The data underpinning the approval came from the 431-patient ORIGIN 3 Phase 3 trial. At 36 weeks, atacicept cut 24-hour urine protein by 46% from baseline, a 42% relative reduction versus placebo (p<0.0001). The drug also drove the disease-driver galactose-deficient IgA1 antibody down 68% and resolved hematuria in 81% of treated patients, compared with 20.7% on placebo, according to results published in the New England Journal of Medicine in February 2026 and presented as a late-breaker at American Society of Nephrology Kidney Week 2025.
Serious adverse events ran lower on atacicept (0.5%) than on placebo (5%), with no deaths and no broad immunosuppression signal emerging, per Vera's November 2025 readout. That profile, alongside the proteinuria, Gd-IgA1, and hematuria improvements, supported the FDA's January 2026 Priority Review acceptance and the drug's Breakthrough Therapy Designation.

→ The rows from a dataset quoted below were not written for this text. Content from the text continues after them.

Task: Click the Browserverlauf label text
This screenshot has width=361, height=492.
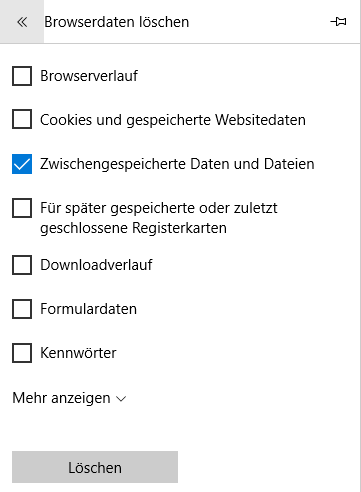Action: 89,76
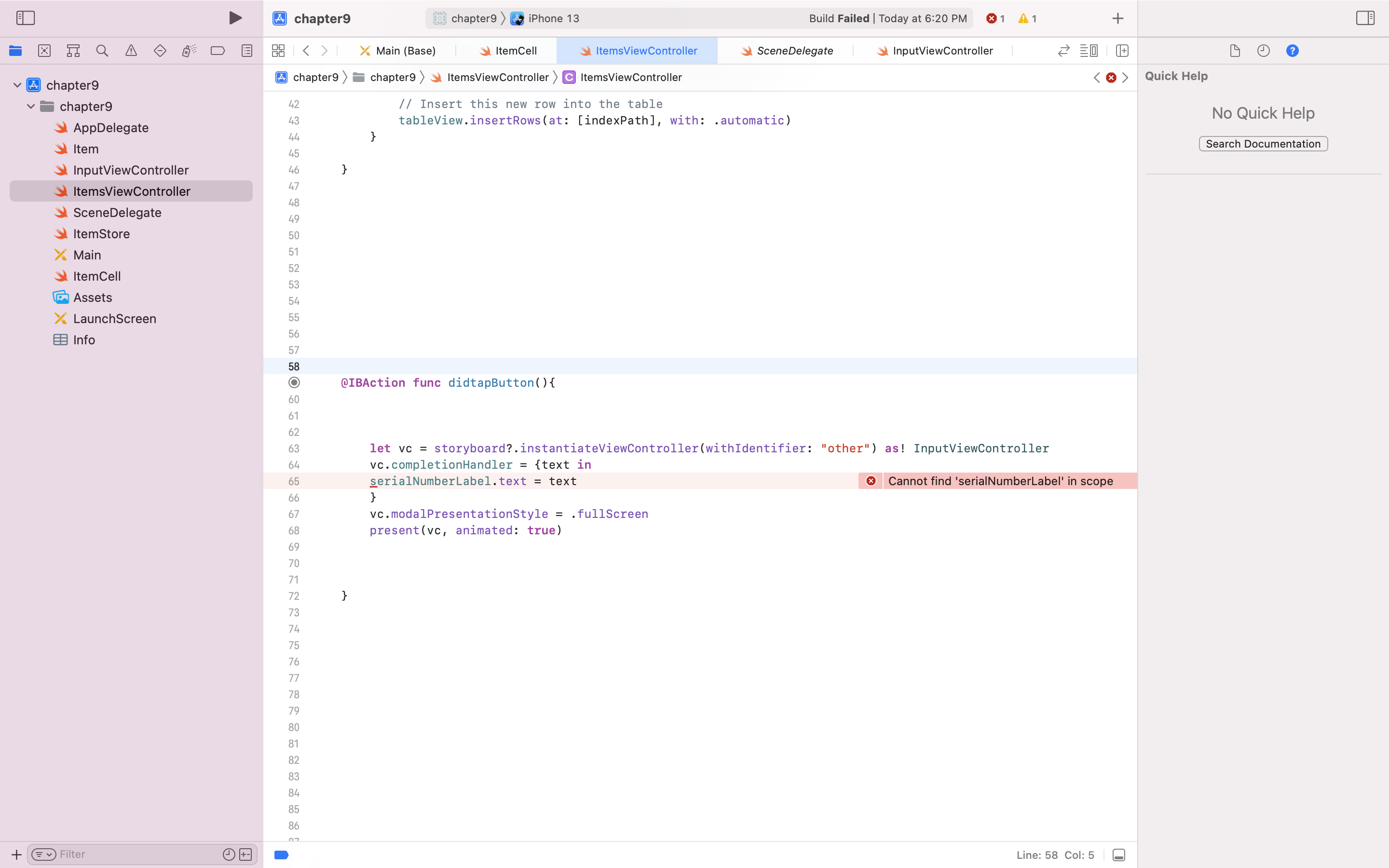Click the add new file button
This screenshot has height=868, width=1389.
coord(16,854)
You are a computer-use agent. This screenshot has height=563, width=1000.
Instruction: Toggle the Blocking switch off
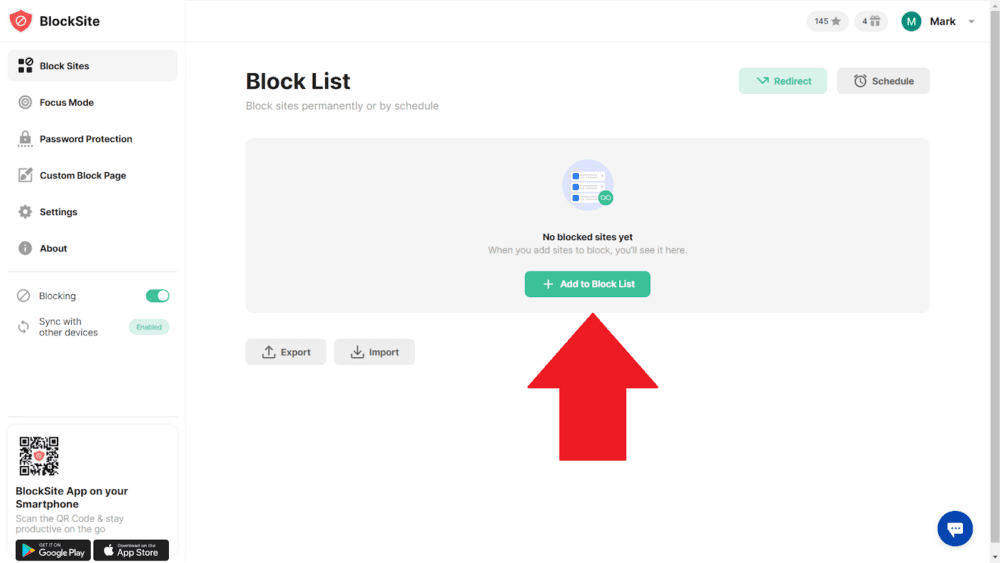pos(157,296)
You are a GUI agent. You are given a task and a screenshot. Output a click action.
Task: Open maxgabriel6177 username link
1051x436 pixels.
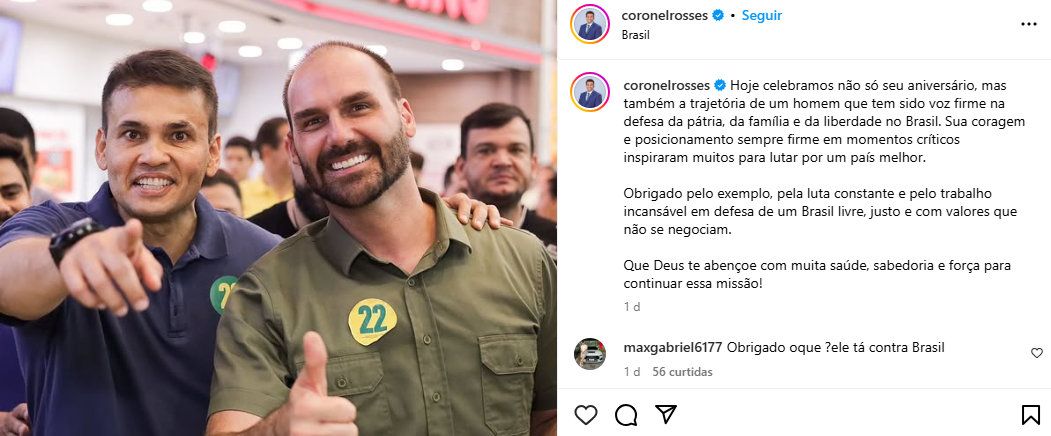coord(672,347)
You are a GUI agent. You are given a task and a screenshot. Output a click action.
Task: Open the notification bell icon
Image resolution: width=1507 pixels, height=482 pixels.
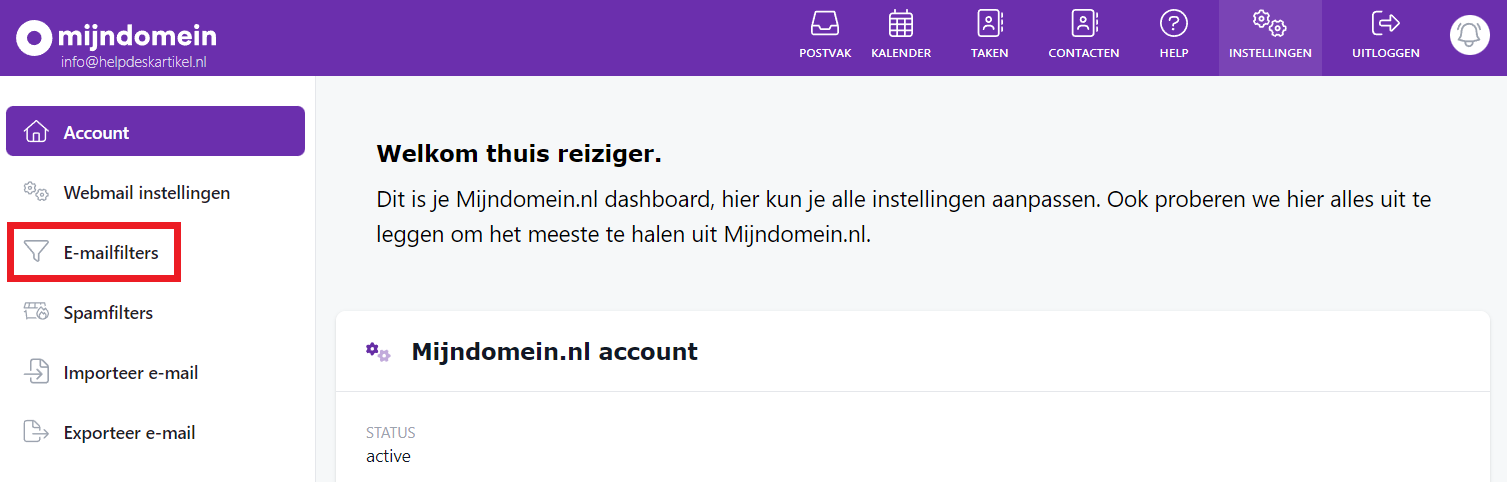(1469, 36)
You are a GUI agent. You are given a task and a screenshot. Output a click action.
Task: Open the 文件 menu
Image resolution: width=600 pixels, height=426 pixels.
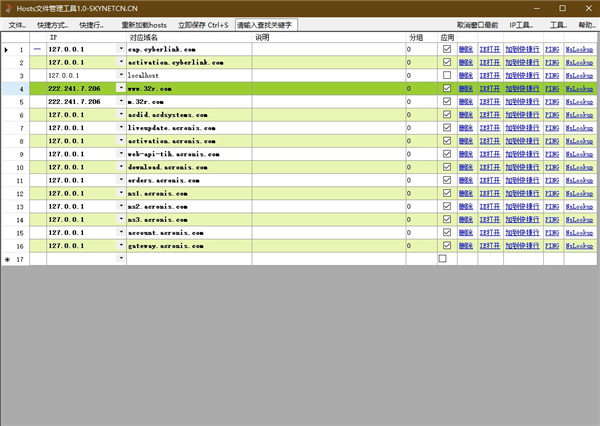click(16, 23)
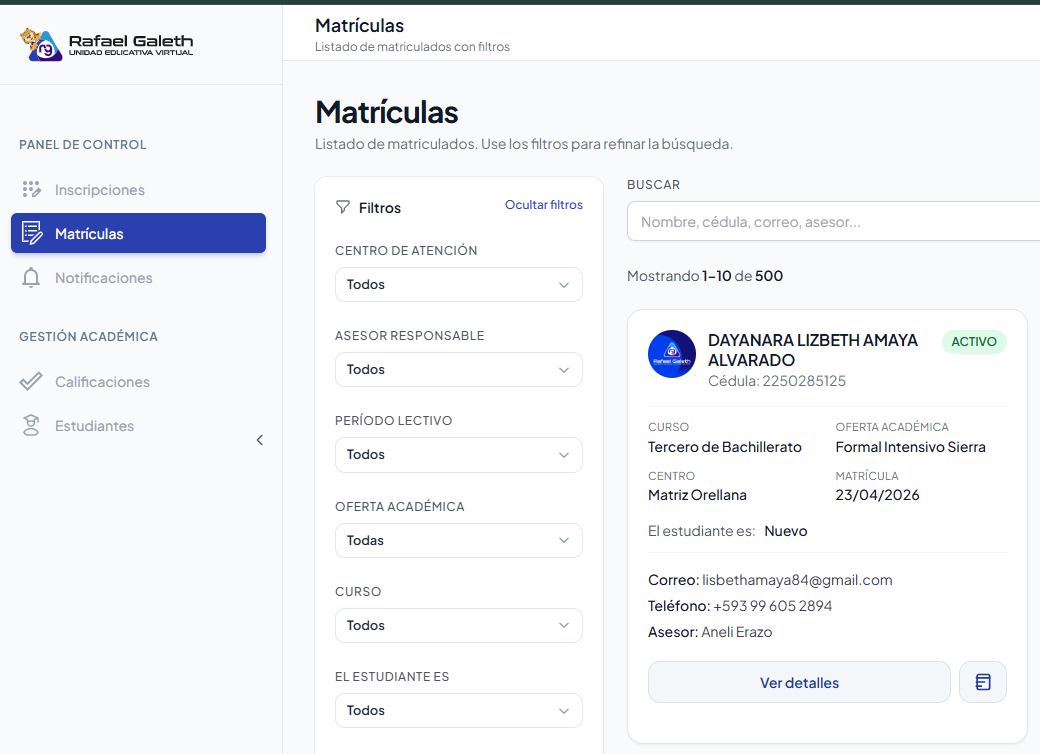The height and width of the screenshot is (754, 1040).
Task: Click the funnel icon beside Filtros
Action: [343, 208]
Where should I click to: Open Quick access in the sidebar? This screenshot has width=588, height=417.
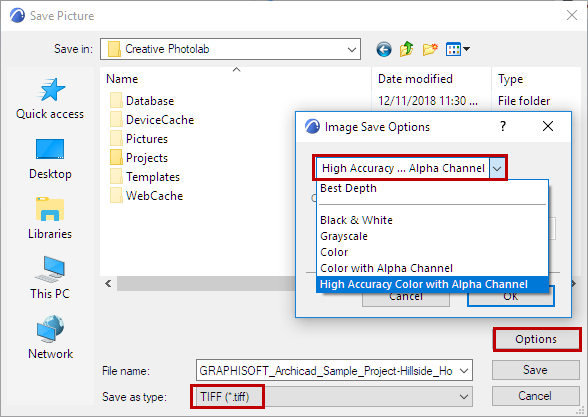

Accelerated approval means proteinuria, Gd-IgA1, and hematuria are credible surrogates for kidney risk in IgA nephropathy but not full substitutes for a direct kidney-function benefit. ORIGIN 3 continues blinded to its eGFR endpoint, with the two-year readout expected before the end of September 2026.
The existing IgA nephropathy armamentarium includes sparsentan (Filspari, an endothelin receptor antagonist) and delayed-release budesonide (Tarpeyo, a targeted steroid). Atacicept enters as the first B-cell modulator to show concurrent proteinuria, hematuria, and Gd-IgA1 improvements in a Phase 3 IgA nephropathy trial.
Vera shares ran up about 6% on July 6 ahead of the decision. Founder and chief executive Marshall Fordyce, M.D. told STAT+: "We're extremely excited to bring Trutakna to patients." Per STAT+, the brand name is Trutakna; Vera's approval-day release and the FDA prescribing label, expected shortly, will independently confirm it.
The Q3 2026 eGFR readout will decide whether atacicept slows kidney-function decline, not just proteinuria. A positive slope locks in a permanent label. A negative slope resets the calculus, and the FDA's accelerated-approval machinery allows label revision or withdrawal on surrogate-only evidence.